Ford may be on to a winner with their EV charging solution for disabled drivers… an in-car controlled automated robot charger that makes plugging-in much less of a challenge.
Zap-Map says that whilst charging an electric vehicle (EV) may be a simple task for most drivers, for disabled drivers, people with reduced mobility and older people it can be a significant challenge.
Automotive manufacturer Ford’s development of a prototype robot charging station allows drivers to operate it using a smartphone from inside their EV, enabling them to stay in the car while charging, or leave the car while the robot looks after the charging.
With disabled drivers already having identified ease of charging as a key purchase consideration for electric cars, a number of measures are under consideration to improve the situation.

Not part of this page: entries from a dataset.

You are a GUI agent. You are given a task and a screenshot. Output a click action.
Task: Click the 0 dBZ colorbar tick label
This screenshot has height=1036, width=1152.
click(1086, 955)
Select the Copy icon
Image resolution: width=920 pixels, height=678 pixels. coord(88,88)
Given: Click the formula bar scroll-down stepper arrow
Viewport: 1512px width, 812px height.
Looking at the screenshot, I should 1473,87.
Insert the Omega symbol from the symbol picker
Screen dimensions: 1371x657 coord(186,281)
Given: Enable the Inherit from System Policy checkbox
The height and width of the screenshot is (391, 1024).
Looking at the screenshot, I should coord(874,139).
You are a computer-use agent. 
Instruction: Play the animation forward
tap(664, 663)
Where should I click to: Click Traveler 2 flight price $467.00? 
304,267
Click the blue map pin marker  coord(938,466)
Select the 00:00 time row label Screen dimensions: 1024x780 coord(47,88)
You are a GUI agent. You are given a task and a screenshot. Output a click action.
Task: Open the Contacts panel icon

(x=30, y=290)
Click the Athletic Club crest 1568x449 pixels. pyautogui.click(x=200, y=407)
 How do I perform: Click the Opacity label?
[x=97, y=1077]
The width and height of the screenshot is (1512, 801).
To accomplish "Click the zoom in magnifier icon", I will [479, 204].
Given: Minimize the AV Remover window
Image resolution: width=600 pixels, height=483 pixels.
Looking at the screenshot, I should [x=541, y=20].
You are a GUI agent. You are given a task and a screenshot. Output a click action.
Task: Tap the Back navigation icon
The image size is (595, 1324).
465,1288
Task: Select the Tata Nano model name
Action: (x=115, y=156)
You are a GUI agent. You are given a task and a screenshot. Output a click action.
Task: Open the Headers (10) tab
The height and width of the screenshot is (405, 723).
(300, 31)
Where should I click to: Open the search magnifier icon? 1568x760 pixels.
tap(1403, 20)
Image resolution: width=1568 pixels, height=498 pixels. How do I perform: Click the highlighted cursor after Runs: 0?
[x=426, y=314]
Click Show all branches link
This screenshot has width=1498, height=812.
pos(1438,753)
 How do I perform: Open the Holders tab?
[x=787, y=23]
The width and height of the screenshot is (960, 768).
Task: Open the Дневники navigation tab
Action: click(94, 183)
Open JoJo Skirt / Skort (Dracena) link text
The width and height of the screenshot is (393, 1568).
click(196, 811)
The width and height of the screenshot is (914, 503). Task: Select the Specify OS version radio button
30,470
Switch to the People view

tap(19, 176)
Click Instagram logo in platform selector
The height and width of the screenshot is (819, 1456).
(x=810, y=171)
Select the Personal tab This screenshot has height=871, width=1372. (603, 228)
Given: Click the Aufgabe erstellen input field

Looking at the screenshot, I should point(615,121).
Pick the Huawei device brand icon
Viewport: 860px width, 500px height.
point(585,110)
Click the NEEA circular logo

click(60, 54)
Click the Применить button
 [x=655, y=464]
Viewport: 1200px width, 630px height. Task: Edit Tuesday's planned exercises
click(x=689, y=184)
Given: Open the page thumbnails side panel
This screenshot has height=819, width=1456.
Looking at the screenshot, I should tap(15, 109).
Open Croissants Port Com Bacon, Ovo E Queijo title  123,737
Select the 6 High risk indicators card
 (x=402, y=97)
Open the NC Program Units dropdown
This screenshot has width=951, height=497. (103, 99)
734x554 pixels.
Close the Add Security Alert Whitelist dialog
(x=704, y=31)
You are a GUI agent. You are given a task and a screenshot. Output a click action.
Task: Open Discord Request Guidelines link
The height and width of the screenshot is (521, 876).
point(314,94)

Motability Operations members, for instance, are currently undertaking a trial of the Zap-Map app and the EV charging infrastructure it maps in order to help improve the physical experience of public charging, as well disabled users’ experience using the app itself.
It is also why Ford is testing its robot charging station, with the aim of developing a hands-free charging solutions for electric vehicles and fully automatic charging for autonomous vehicles.
“I stopped filling up my car myself years ago, because it became very strenuous. My husband does it for me,” said Angela Aben, Employee Communications, Ford of Europe, who uses a power-assisted wheelchair to gain more mobility and independence.
“The introduction of a robot charging station would offer me a much greater level of independence.”
Following initial lab testing, Ford researchers are now putting the robot charging station to the test in real-life situations. Once activated, the station cover slides open and the charging arm extends towards the inlet with the help of a tiny camera. After charging, the arm retracts back into place.
In future, the robot charging station, custom-made by Dortmund University, in Germany, could be installed at disabled parking spaces, in car parks or at private homes.
Further applications could include fast and efficient charging of company fleets. The technology could also support more powerful charging to charge electric vehicles in a much shorter time.
Looking ahead, the process could become fully automated, with minimal or no driver involvement. The driver would simply send the vehicle to the charging station, with the infrastructure ensuring it reaches and returns from its destination autonomously.